In David Lau v HMRC  TC6463 the FTT decided not to follow the Robertson decision and decided that penalties did apply for failure to notify the HICBC on the basis that potential lost revenue is not confined to assessments. Ignorance of the law on the HICBC was not considered a reasonable excuse.
In 2014/15 the taxpayer's income exceeded £50,000 and he was subject to the High income child benefit charge (HICBC)
The taxpayer was subject to PAYE and not within self assessment.
The taxpayer appealed and claimed ignorance of the law.
The judge dismissed the appeal.
- She disagreed with Judge Thomas' reasoning in James Robertson v HMRC 2017 [TC6410] and decided that the HICBC is 'income' in terms of the discovery provisions and therefore 'revenue' in terms of the calculation of potential lost revenue (PLR) and so a Discovery Assessment was and is possible.
- She did not accept that ignorace of the HICBC was a reasonable excuse for the failure to notify as it has been well-publicised.
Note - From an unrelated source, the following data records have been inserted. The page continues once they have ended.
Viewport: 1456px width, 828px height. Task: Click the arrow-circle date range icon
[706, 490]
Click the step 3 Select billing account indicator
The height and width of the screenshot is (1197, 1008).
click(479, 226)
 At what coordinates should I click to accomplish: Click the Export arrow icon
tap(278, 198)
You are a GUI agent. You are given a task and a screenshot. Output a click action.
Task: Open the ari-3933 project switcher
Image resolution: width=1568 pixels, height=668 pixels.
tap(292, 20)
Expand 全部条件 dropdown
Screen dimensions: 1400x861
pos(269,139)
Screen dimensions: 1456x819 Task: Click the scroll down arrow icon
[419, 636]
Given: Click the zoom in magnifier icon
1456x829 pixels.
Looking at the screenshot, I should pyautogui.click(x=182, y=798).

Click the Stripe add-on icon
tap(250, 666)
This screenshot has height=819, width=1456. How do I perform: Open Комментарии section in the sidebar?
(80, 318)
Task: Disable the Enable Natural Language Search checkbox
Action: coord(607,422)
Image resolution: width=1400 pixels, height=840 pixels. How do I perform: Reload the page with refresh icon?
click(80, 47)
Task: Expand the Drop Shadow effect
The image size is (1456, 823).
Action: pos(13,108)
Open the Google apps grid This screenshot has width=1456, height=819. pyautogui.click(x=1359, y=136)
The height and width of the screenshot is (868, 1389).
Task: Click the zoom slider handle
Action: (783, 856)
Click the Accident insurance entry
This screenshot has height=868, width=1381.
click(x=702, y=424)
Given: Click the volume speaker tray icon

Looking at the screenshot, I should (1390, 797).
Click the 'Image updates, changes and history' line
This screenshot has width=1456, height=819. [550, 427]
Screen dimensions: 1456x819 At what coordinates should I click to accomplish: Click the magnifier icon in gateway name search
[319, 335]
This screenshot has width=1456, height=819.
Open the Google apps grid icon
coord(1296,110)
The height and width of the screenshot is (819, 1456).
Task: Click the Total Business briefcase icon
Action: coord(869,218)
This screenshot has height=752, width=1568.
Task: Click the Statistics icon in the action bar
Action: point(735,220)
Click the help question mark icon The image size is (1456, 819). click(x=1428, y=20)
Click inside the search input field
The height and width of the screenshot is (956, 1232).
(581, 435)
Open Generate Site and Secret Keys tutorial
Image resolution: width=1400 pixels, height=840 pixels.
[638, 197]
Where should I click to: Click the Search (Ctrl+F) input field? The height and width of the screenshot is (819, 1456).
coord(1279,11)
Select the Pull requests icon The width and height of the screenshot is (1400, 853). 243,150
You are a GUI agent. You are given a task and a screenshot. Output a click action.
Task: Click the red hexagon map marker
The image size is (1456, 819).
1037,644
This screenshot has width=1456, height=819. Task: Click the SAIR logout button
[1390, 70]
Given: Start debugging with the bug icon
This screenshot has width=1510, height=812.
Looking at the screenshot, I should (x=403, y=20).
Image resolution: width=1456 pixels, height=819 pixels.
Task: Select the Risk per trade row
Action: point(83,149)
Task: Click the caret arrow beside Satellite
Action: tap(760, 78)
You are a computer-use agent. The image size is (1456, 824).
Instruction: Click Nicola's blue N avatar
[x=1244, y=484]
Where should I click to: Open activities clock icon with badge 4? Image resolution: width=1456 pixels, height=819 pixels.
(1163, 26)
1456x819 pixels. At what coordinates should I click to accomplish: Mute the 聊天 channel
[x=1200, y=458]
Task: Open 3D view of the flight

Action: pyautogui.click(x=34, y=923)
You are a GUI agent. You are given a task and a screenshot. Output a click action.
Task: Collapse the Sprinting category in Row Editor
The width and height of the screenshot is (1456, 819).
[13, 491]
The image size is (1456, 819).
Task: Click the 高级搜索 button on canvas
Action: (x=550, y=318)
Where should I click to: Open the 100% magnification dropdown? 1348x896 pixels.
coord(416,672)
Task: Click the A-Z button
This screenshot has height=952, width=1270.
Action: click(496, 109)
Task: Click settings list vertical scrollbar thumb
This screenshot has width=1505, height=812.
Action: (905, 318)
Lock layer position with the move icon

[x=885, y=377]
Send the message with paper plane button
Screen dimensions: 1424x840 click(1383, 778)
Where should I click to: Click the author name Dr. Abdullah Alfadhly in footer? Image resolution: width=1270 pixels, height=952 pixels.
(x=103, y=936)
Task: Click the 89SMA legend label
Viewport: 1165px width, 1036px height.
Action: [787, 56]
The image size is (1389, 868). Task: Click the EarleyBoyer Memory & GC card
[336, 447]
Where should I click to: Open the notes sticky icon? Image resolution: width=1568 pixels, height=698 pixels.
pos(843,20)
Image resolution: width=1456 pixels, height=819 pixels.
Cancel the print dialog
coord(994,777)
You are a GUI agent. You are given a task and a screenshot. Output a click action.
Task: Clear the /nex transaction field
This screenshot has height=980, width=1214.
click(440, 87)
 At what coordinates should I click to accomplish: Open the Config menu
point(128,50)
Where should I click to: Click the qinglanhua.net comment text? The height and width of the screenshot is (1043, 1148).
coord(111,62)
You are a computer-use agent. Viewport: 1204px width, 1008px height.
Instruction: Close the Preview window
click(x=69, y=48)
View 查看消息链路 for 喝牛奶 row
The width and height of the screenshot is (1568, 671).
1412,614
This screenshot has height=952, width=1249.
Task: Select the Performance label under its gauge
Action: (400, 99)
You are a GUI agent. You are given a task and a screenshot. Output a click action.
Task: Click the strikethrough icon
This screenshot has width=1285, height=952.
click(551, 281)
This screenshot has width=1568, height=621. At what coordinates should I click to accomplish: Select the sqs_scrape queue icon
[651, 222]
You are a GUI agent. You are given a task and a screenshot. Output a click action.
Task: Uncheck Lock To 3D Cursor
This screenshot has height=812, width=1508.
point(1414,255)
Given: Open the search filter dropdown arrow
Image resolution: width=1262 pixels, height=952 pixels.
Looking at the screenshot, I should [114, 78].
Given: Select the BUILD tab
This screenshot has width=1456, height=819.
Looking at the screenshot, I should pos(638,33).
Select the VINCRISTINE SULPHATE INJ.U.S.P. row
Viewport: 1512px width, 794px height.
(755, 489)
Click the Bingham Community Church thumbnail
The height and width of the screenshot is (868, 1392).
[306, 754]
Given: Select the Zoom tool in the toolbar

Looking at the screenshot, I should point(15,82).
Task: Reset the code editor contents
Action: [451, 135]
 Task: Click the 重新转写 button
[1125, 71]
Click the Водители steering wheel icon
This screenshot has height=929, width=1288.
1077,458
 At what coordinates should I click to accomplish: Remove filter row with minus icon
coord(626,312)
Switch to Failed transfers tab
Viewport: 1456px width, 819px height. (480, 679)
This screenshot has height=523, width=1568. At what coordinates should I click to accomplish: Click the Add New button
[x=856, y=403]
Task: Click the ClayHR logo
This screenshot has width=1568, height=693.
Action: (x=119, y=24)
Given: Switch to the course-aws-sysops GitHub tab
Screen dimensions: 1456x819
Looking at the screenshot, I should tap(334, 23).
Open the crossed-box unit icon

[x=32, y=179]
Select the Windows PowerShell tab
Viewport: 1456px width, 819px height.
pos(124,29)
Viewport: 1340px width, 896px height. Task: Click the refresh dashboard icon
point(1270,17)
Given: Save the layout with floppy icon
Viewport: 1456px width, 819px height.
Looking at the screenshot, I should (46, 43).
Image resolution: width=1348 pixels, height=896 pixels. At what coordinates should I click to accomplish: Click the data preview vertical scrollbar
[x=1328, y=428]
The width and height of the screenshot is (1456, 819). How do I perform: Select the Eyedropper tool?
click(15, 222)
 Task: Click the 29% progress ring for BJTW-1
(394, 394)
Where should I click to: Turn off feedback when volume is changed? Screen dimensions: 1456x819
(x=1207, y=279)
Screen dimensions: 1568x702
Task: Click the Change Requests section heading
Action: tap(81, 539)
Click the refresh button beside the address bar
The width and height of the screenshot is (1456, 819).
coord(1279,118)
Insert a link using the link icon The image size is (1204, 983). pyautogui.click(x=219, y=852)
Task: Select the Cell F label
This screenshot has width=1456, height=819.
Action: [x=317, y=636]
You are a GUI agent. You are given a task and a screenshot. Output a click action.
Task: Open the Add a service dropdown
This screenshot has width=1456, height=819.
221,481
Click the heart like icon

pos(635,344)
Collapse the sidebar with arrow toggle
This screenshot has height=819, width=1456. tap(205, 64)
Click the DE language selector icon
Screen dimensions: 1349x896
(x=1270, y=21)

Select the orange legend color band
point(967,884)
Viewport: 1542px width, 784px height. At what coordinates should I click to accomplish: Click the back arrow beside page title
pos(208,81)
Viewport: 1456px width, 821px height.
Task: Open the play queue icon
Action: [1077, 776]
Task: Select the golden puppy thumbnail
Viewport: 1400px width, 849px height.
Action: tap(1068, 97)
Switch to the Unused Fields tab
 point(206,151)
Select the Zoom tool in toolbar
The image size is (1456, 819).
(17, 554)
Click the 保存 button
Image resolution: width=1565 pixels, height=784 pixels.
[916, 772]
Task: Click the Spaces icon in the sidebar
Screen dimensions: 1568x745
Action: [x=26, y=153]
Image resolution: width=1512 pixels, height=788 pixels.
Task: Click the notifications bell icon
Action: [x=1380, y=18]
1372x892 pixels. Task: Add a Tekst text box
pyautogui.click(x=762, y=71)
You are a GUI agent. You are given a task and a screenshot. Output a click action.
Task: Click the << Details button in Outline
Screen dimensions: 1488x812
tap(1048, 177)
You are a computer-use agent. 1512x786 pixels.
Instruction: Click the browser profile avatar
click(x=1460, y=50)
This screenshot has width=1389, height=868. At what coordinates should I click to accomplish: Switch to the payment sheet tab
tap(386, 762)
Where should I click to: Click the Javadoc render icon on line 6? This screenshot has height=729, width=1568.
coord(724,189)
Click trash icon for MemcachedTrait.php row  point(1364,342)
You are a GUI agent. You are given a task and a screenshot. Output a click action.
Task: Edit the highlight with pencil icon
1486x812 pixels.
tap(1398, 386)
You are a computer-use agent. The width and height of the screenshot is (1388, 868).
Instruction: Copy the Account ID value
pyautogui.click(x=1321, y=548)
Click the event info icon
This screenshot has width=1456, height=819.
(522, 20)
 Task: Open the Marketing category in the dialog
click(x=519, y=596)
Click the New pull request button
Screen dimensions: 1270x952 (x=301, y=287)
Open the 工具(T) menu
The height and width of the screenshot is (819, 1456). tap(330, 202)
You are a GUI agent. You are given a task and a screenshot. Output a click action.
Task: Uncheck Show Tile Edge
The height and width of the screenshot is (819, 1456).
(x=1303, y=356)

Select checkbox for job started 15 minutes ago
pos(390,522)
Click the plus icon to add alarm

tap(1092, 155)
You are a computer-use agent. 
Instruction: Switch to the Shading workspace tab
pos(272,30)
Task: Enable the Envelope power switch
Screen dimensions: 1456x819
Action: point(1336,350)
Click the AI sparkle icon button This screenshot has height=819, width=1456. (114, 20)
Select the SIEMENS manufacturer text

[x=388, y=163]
We now have the highly unsatisfactory result that the only two discovery cases featuring the HICBC that have different outcomes. FTT decisions can be persuasive for other judges but they set no precident. In this case the judge did not go into too much detail as to why she disagreed with Judge Thomas as to whether there was any loss of 'income' to discover, thus leaving the door open for the taxpayer to appeal on points of law. As the penalties at stake are so low this seems unlikely.
UPDATE: In November 2018 HMRC announced that they would be reviewing cases where a failure to notify penalty was issued to taxpayers who did not register for the HICBC for 2013-2014, 2014-2015, and 2015-2016, and would issue refunds if the taxpayer was found to have a reasonable excuse.